Según la nutricionista
Mònica Moll, en España hay un problema serio con los niveles de vitamina
D: “en la mayoría de la población son paradójicamente bajos cuando, por
las horas de sol que tenemos en la mayor parte del país, deberían ser
normales o altos”. Se consideran niveles normales los que exceden los 30
nanogramos por mililitro de sangre. Los expertos consideran que por
debajo de 20 nanogramos por mililitro, se dispara el riesgo de problemas
por la deficiencia.
Si la vitamina D se genera
tomando el sol y España, salvo en algunas zonas del norte, es el país
con mayor insolación de Europa, solo se puede concluir que los españoles
no tomamos suficiente el sol.
Así parece ser: los datos recopilados por
la Sociedad Española de Bioquímica Clínica y Patología Molecular en su
análisis de 2013 ‘ Vitamina D: Una perspectiva actual’,
indicaban que “los niveles insuficientes de vitamina D son más
habituales en invierno y en pacientes hospitalizados, niños, embarazadas
y los adultos mayores”.
Es decir, los grupos que más necesitan la vitamina son precisamente los que más se protegen del sol: bebés,
ancianos y mujeres embarazadas esconden su piel de los rayos bajo la
creencia de que el sol es malo. Untamos a los niños con cremas
protectoras, los tapamos con sombrillas; nos cubrimos nosotros mismos
con sombreros, nos tapamos con bufandas y, en general, ofrecemos poco el
rostro y el cuerpo astro rey. Tenemos obsesión con los melanoma y
confundimos protección con ocultación.
‘Light’ no siempre equivale a bueno
La OMS, en cambio,
recomienda una exposición solar corporal en los países del hemisferio
norte de 10 a 15 minutos diarios tres veces por semana, con el objetivo
de generar vitamina D. ¿Alguno de nosotros lo hacemos? (Por supuesto,
también recomienda limitar las exposiciones excesivas, sobre todo en
verano y cuando el sol está más alto, o en bebés de muy corta edad,
etc.) Ahora bien, el problema no está solo en el sol; un 10% de la
vitamina D que necesitamos nos llega de los alimentos.
O nos llegaba.
“Se habla mucho de lo
peligroso que es el colesterol, pero se hace equivocadamente y sin
propiedad, ya que este compuesto es fundamental para el metabolismo
celular y como precursor de la vitamina D3”, opina Mònica Moll, que cree
que debería hablarse, con propiedad, “tanto de lo peligroso que es su
exceso como su carencia”, una situación que cada vez más hallan los
nutricionistas al tratar determinados pacientes.

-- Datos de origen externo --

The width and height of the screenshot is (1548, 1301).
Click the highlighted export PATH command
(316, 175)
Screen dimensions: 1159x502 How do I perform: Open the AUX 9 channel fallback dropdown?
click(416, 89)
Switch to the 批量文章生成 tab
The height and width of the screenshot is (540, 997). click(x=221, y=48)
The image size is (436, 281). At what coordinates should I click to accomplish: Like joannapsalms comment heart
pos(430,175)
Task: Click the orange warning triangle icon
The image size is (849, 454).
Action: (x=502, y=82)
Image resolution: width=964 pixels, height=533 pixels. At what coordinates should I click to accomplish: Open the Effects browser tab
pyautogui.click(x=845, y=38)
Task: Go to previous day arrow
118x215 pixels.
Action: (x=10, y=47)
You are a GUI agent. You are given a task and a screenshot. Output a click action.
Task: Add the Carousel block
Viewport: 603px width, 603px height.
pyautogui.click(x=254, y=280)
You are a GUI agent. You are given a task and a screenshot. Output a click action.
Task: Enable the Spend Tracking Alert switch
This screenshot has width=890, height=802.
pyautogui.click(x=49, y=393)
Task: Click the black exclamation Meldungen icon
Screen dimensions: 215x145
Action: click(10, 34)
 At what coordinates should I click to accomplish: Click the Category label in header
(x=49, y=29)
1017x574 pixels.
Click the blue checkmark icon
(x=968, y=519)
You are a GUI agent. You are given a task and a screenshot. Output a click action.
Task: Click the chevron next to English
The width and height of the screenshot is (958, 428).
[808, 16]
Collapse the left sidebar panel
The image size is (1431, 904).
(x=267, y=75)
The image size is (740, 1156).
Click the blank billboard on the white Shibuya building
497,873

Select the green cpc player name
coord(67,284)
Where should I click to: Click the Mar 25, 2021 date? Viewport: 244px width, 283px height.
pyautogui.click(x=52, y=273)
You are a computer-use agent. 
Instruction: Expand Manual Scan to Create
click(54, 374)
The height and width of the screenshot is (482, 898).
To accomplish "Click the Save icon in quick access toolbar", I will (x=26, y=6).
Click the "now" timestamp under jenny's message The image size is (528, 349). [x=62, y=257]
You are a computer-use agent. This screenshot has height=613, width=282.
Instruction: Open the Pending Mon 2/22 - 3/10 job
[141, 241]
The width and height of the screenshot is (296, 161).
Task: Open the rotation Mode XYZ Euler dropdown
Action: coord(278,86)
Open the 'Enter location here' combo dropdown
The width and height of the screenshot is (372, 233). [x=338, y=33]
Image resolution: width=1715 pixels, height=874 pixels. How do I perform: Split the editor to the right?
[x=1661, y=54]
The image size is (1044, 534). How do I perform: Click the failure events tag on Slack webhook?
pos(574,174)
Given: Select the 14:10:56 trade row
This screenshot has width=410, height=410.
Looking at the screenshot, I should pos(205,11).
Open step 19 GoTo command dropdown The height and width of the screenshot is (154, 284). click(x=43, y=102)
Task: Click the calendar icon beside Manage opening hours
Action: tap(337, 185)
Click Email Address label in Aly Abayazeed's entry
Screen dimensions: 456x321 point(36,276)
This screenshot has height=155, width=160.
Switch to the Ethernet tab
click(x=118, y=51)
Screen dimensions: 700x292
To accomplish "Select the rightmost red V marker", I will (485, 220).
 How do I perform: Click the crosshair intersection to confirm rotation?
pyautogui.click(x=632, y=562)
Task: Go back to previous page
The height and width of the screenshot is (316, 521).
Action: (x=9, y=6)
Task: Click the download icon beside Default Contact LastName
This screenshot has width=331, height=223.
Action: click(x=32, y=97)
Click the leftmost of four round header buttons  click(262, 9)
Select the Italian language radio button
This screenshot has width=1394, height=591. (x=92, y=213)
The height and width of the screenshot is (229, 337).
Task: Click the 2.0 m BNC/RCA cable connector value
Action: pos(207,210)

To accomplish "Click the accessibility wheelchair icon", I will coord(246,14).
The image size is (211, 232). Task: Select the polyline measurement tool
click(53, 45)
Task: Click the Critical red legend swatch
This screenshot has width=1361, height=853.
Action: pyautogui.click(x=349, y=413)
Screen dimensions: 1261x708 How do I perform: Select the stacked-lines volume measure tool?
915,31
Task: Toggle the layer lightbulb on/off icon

“La moda de lo ‘light’ está
propiciando dietas pobres en grasas animales, que no son necesariamente
malas”, explica esta nutricionista, que aboga de nuevo con no confundir
la prevención de excesos con la erradicación total de los componentes de
la dieta. Moll añade que la grasa de la leche, la mantequilla, los
quesos grasos o la yema del huevo, “que mucha gente extrae para no
engordar”, son un aporte importante de vitamina D, al igual que los pescados grasos como el salmón o la sardina.
La mala flora no ayuda
Si ni tomamos el sol ni nos atrevemos con la leche entera, la mantequilla, los embutidos
y, por supuesto, cada vez comemos menos pescado, se antoja lógico que
los españoles seamos deficitarios en vitamina D. Ahora bien, el problema
podría ser más complejo. Según el doctor Sergio Abanades, miembro del International College of Human Nutrition and Functional Medicine,
“no es tan fácil corregir en según qué personas los deficientes niveles
de vitamina D en sangre, simplemente con sol y alimentos correctos”.
El motivo, según Abanades, es que la flora intestinal de muchas personas está muy mermada por un historial prolongado de alimentación inadecuada o abuso de fármacos,
con lo que se produce una inercia intestinal ante del cambio de
hábitos: “Una flora empobrecida es incapaz, entre otras, cosas de
controlar los excesos de un sistema inmunitario que consume grandes
cantidades de vitamina D”.
Como consecuencia, los
buenos hábitos se hacen insuficientes para elevar el nivel de vitamina D
en sangre y el déficit corre el peligro en algunas personas de
convertirse en crónico. Abanades recomienda suplementación con complejos
de vitamina D3 si la persona deficitaria está en uno de los grupos de
riesgo: bebés, personas que superan la cincuentena o embarazadas.
Ahora
bien, matiza que los suplementos siempre deben tomarse bajo supervisión
médica, ya que un exceso de vitamina D podría tener efectos adversos.